I have been doing some research in the area of Old West bordellos and found this interesting book, set a little after the Old West (in the twentieth century), but the practices are similar and the rural townships are similar, it was still worthwhile to read.

Mildred Clark Cusey lived from the 1920's - 1970's periods. She was also known as Silver City Millie.

Mildred started her career as a Harvey Girl waitress on the Santa Fe Railroad line. This was a "prestigous" gig in those days.

A lot of people wonder why a woman would turn to prostitution if there were other opportunities to make money (cooking, washing, etc). Take a look at these stats and you can see that a woman could become very wealthy:

In Virginia City, Nevada =, during the Washoe Rush, there were 2379 men and only 147 women. Another stat says in many booming areas, there were 7 men to every 1 woman.

Of course, the problem comes when soiled doves start heading to a place. Then there is too much competition and the prices go down.

For example, in Cripple Creek, Colorado in the 1890's, there was a five mile stretch of "red light district" that featured every type of woman and race. In comstock, Nevada there were 307 prostitutes in 1875 (almost 10 percent were under 18 years old). Another example, Rawhide, Nevada's "Stingaree Gulch" stretched a quarter of a mile with over 500 women.

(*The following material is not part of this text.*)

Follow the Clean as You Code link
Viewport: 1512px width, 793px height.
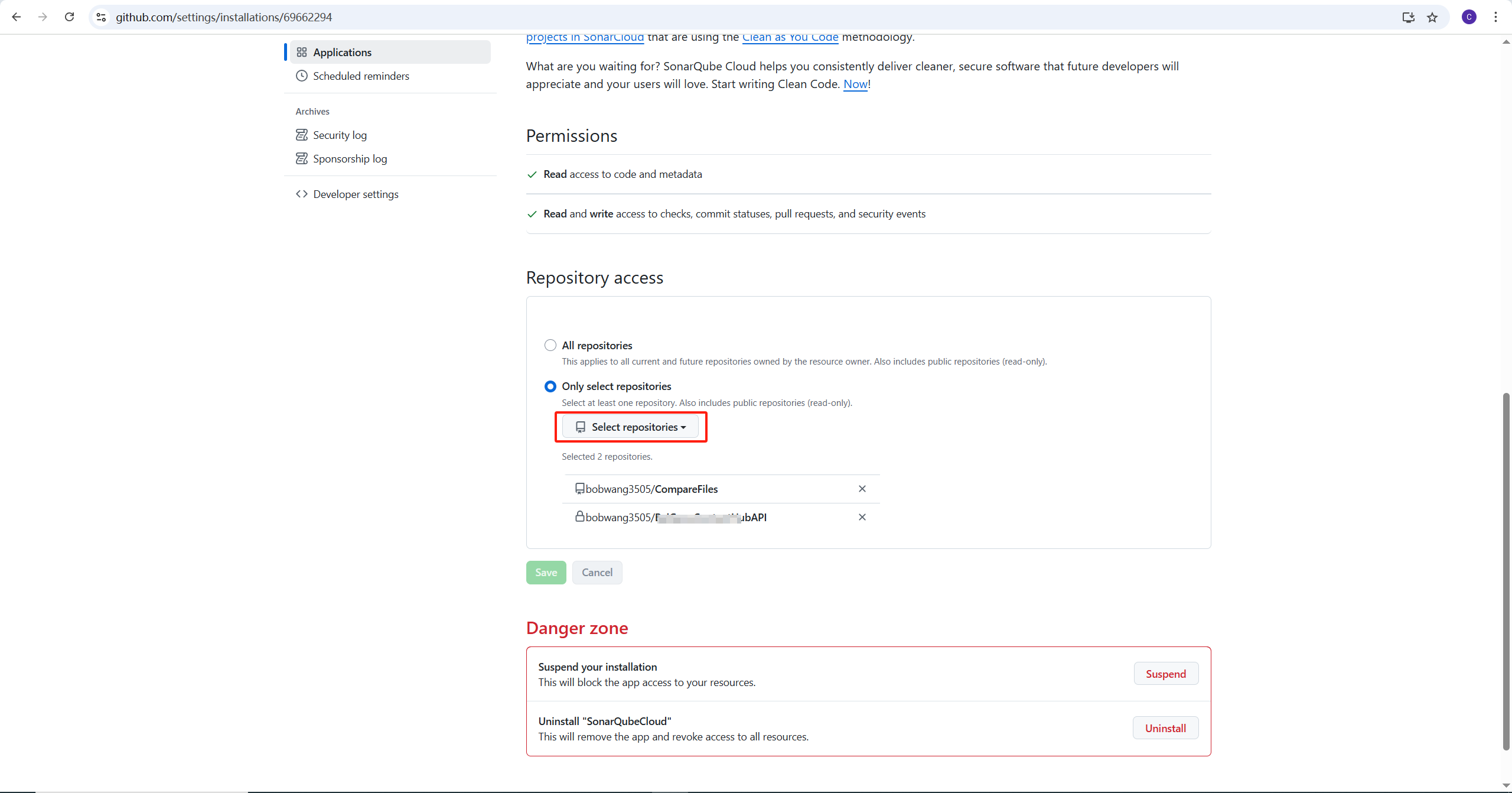(790, 38)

There was another side to prostitution - drugs. Laudanum (a derivative of opium) was readily available and girls often overdoesed. Suicide was also high among "fallen angles"

An interesting marketing technique performed by Jennie Rogers in Denver, she would take her girls on a coach ride through town to show what was available. Another marketing tool was full-length photographs of girls dressed in their best outfits and these cards were given to their favorite customers. For Mille, she would have a new girl walk a poodle downtown with a special hat to advertise she was available for business.

The term "Red Light District" came about from the red lantern railroaders hung outside the brothel so that the trainmaster could find them if needed (during the day or night).